To the Israeli PM’s appeal to adopt man’s best friend, we say Shalom

Dogs have not had a very good run with Indian politicians of late. And most will probably steer clear of making any canine allusions for some time.

To the Israeli PM’s appeal to adopt man’s best friend, we say Shalom
Dogs have not had a very good run with Indian politicians of late. And most will probably steer clear of making any canine allusions for some time. So, Israeli Prime Minister Benjamin Netanyahu’s earnest entreaty to his compatriots to adopt older, abandoned dogs from rescue shelters — citing his own new canine companion as an example — was a refreshing change. And the mixed-breed dog has obviously rapidly assimilated her new owner’s famously combative style by demonstrating a talent for incisive bites — though not quite the way politicians usually do. She’s a dog after all.

Luckily, the recipients of her snappy ripostes were members of the Israeli prime minister’s own Likud party rather than the opposition. Or, worse still, US secretary of state John Kerry, who has also met her.

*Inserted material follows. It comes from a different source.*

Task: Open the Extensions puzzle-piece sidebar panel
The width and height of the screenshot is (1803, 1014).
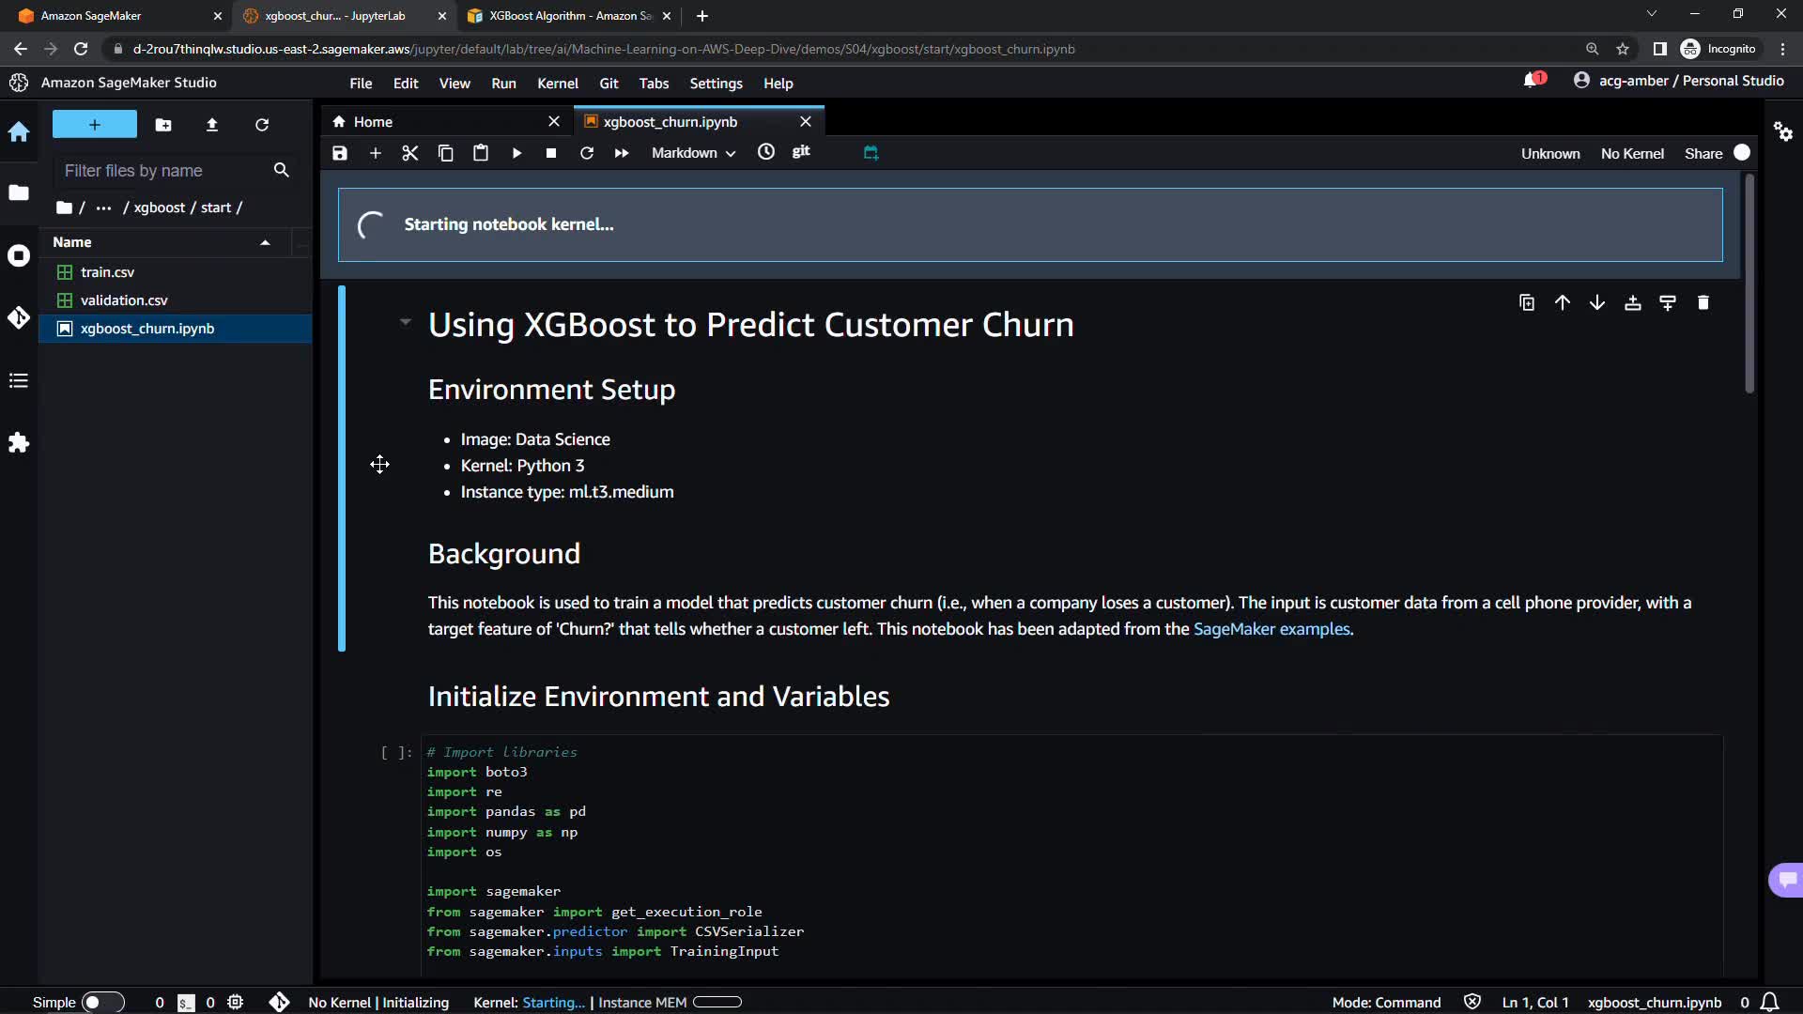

The media would have made a dog’s dinner out of the resultant pandemonium. Insinuations would probably have been made that she was secretly following her owner’s orders — as former Delhi minister Somnath Bharti’s golden Labrador has been accused of doing. No amount of dogged denials would have convinced them that they were barking up the wrong tree. But Indians currently exercised over dogs in the political sphere should take a cue from the Israeli incident in which the victims dismissed the transgressions as trivial.